Problem:
Copy the entries below verbatim, everything from the line containing "Where should I click to: Click the TAX" down to the line containing "Action: [x=411, y=326]", both of those lines included.

== Record extracts ==

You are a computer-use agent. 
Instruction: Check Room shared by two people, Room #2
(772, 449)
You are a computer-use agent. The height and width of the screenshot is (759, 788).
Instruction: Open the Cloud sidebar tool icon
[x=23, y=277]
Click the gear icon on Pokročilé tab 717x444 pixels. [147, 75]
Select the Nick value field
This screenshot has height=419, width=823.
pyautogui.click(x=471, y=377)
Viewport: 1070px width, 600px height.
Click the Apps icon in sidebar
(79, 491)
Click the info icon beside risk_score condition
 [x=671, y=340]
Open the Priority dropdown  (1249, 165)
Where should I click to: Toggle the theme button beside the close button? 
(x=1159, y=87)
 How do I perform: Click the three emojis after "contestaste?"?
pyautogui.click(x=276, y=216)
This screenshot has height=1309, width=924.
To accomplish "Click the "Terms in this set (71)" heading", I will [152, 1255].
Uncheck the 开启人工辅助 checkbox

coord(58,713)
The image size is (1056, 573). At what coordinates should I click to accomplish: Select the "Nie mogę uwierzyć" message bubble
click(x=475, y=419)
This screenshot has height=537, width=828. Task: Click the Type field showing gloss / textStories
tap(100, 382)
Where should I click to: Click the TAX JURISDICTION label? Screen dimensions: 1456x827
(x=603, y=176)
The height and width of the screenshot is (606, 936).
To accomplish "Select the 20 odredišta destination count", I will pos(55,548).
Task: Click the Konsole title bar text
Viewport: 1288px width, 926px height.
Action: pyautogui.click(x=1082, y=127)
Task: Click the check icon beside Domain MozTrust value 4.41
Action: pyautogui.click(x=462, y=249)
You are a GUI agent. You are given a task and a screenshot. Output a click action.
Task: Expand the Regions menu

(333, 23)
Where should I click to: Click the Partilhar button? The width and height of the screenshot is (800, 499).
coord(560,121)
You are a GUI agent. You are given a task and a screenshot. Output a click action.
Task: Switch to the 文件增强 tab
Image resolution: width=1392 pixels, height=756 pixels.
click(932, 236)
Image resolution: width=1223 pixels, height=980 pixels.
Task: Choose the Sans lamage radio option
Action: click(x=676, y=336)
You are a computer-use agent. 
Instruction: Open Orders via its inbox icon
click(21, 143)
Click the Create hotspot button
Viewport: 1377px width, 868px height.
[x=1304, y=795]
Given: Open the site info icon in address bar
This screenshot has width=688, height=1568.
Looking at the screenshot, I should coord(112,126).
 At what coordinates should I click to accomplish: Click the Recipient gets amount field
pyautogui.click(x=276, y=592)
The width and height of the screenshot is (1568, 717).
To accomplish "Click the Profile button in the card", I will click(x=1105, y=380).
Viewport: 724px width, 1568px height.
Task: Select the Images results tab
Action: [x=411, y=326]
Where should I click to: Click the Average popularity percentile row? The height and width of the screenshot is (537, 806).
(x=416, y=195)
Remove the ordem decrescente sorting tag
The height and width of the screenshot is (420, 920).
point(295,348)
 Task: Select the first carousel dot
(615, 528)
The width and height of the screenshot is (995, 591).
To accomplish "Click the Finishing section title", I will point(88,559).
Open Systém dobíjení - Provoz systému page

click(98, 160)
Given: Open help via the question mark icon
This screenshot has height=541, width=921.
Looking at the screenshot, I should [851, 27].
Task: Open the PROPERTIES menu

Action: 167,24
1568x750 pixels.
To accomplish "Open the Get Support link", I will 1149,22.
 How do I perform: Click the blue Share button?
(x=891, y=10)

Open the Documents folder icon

===

Completed exercise:
Where should I click to: Click the TAX JURISDICTION label? Screen dimensions: 1456x827
(x=603, y=176)
The height and width of the screenshot is (606, 936).
To accomplish "Select the 20 odredišta destination count", I will pos(55,548).
Task: Click the Konsole title bar text
Viewport: 1288px width, 926px height.
Action: pyautogui.click(x=1082, y=127)
Task: Click the check icon beside Domain MozTrust value 4.41
Action: pyautogui.click(x=462, y=249)
You are a GUI agent. You are given a task and a screenshot. Output a click action.
Task: Expand the Regions menu

(333, 23)
Where should I click to: Click the Partilhar button? The width and height of the screenshot is (800, 499).
coord(560,121)
You are a GUI agent. You are given a task and a screenshot. Output a click action.
Task: Switch to the 文件增强 tab
Image resolution: width=1392 pixels, height=756 pixels.
click(932, 236)
Image resolution: width=1223 pixels, height=980 pixels.
Task: Choose the Sans lamage radio option
Action: click(x=676, y=336)
You are a computer-use agent. 
Instruction: Open Orders via its inbox icon
click(21, 143)
Click the Create hotspot button
Viewport: 1377px width, 868px height.
[x=1304, y=795]
Given: Open the site info icon in address bar
This screenshot has width=688, height=1568.
Looking at the screenshot, I should coord(112,126).
 At what coordinates should I click to accomplish: Click the Recipient gets amount field
pyautogui.click(x=276, y=592)
The width and height of the screenshot is (1568, 717).
To accomplish "Click the Profile button in the card", I will click(x=1105, y=380).
Viewport: 724px width, 1568px height.
Task: Select the Images results tab
Action: [x=411, y=326]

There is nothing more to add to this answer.